As we celebrate the release of the new Gal CD, I’m hoping to use this blog to give readers a chance to get to know a little bit more about this fascinating musician and figure. I thought we might make a nice bridge from recent topics by starting with Mahler. Here are two wonderful and telling anecdotes from an article by Martin Anderson. The first is from an interview recorded by Anderson and Gal in 1986, when the composer was 96.

I believe you heard Mahler conduct in Vienna .

Yes, it was always an extraordinary experience. I attended one of his earliest performances at the Opera. It was Auber’s Fra Diavolo, curiously.

But that was in 1897!

Yes, that is correct. I was only a small boy, but in those days it was the custom for children to go to the opera with their parents, and so we went to see Fra Diavolo. We heard Mahler conduct quite often at the opera house, where he remained until 1907. It is extraordinary how these things stick in the memory. But it was the most marvellous conducting – in all these years I’ve never heard anything to equal it.

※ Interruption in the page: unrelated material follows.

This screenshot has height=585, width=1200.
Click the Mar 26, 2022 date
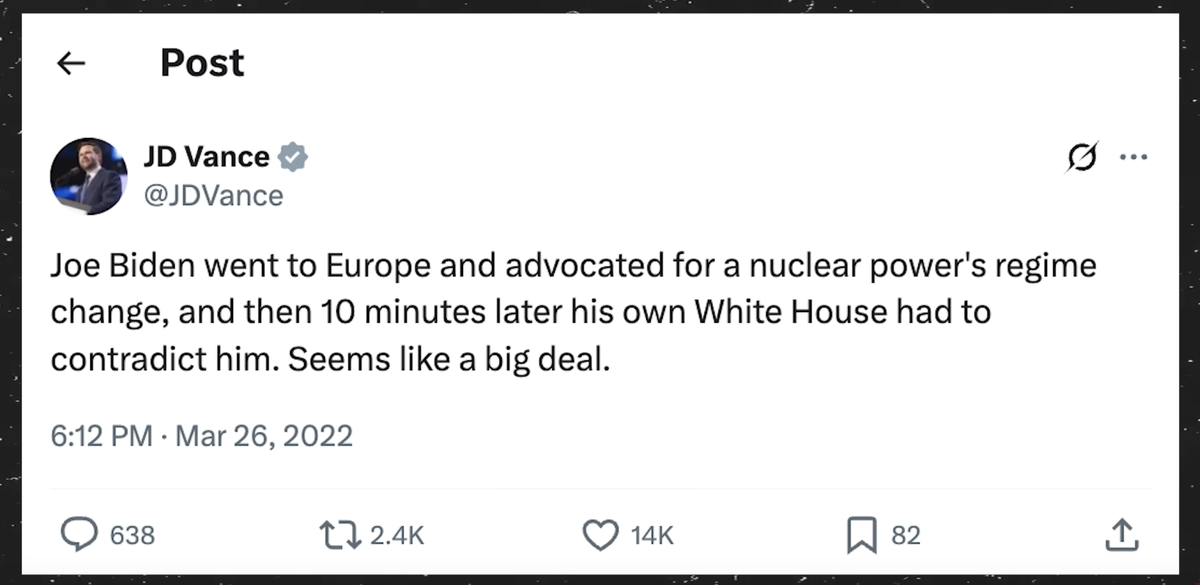coord(264,437)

In the appendix to this article, Anderson relays a story Gal told to Malcolm Smith at Boosey and Hawkes

When I was a school-lad, I lived in Vienna [he did tell me what Gasse it was, but I can’t now remember]. It was on the first floor, above a confectioner’s. I was taught by my mother to play the piano, and after a time, of course, when I was nine or ten, she couldn’t teach me any more, so I had a gentleman in from the Conservatoire there. He used to come in on a Saturday morning and leave me a couple of pieces to learn by the next Saturday.

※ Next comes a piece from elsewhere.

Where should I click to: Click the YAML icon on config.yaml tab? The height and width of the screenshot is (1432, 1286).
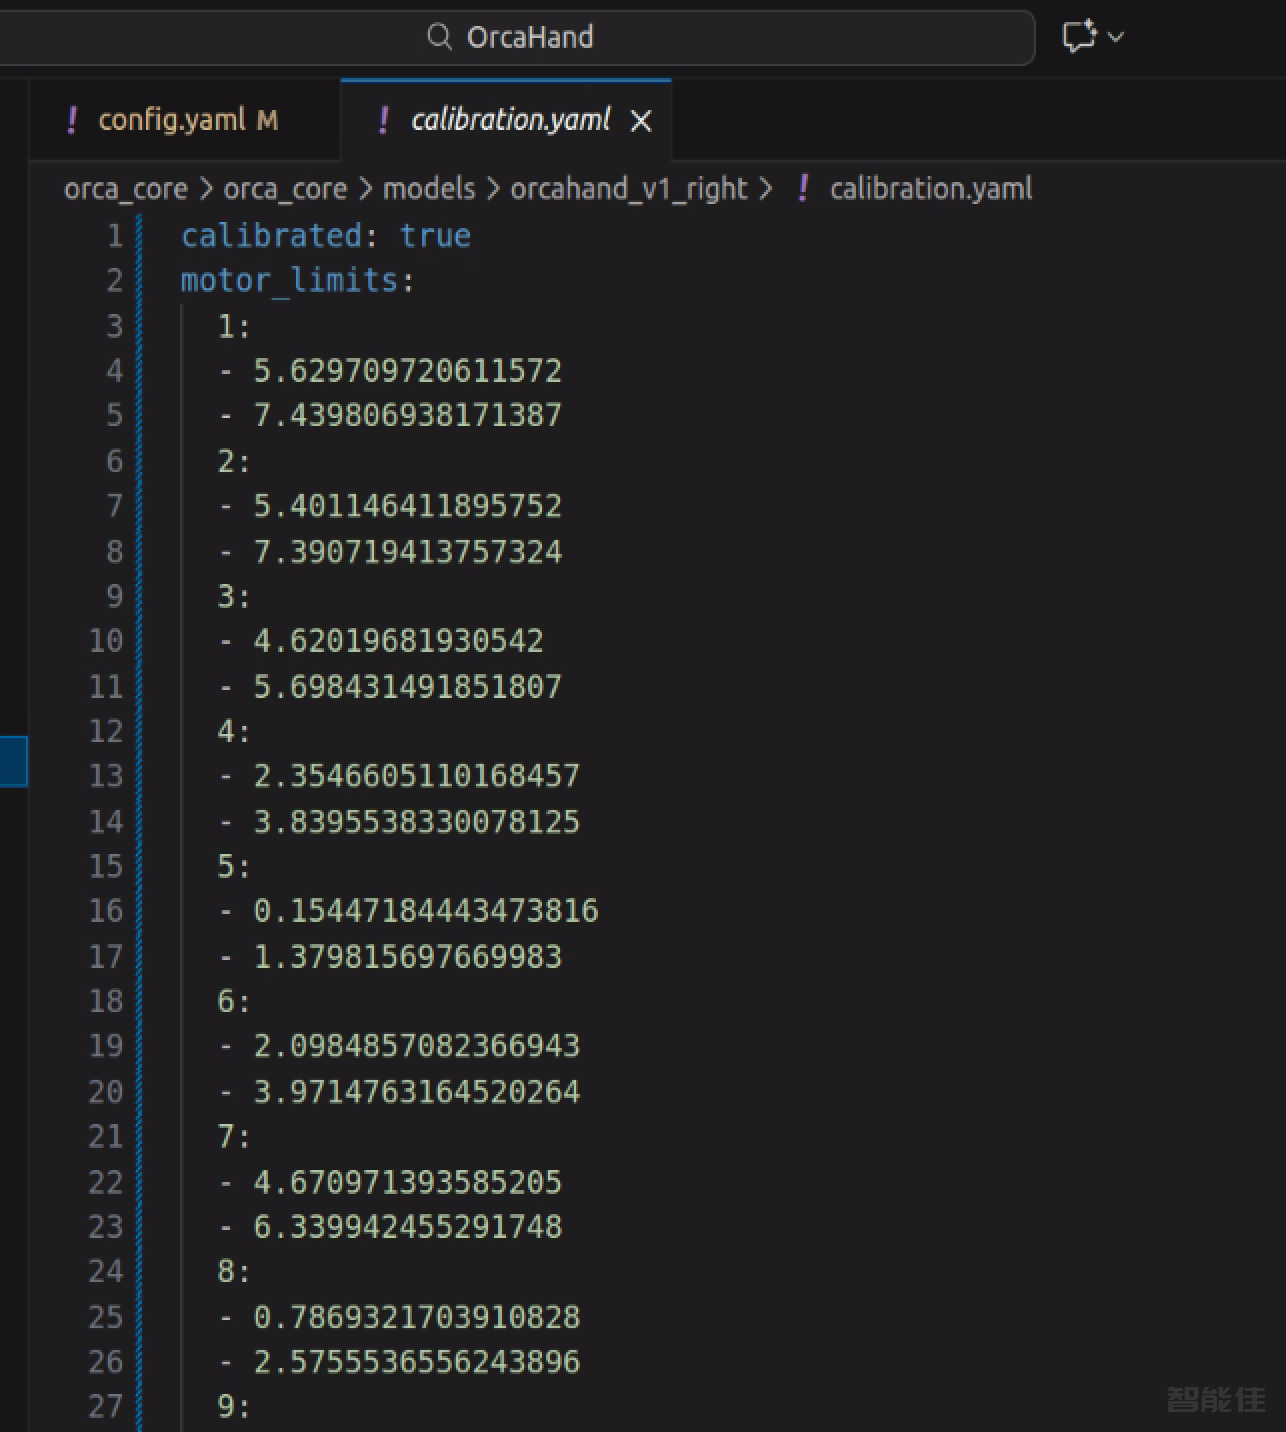click(71, 120)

One particular Saturday he said: ‘Hansi, you’ve done very well today – here’s a pfennig for you: go and buy some sweeties downstairs’. After he’d gone, my mother said: ‘Alright, you can go down’. So I went downstairs. I knew the people in the shop very well: a couple of daughters and an old dear, who was about 80-odd and sat behind the door and took the money; the daughters made the sweets and cakes and they served.

When I came in with my pfennig [it might have been a groschen – it was the equivalent of about a ha’penny], one of the girls said: ‘Oh, Hansi, you played very well today, we enjoyed it very much. What can we do for you?’ So I said I had a pfennig and I’d like some sweeties. They said: ‘Well, as you know, you can have ten of your choice for a pfennig’. So they made a cardboard cornet for me out of paper and I put various selections in. Then they said: ‘As you played so well, you can have two more’. So I thanked them very much and went to pay my money to the old dear.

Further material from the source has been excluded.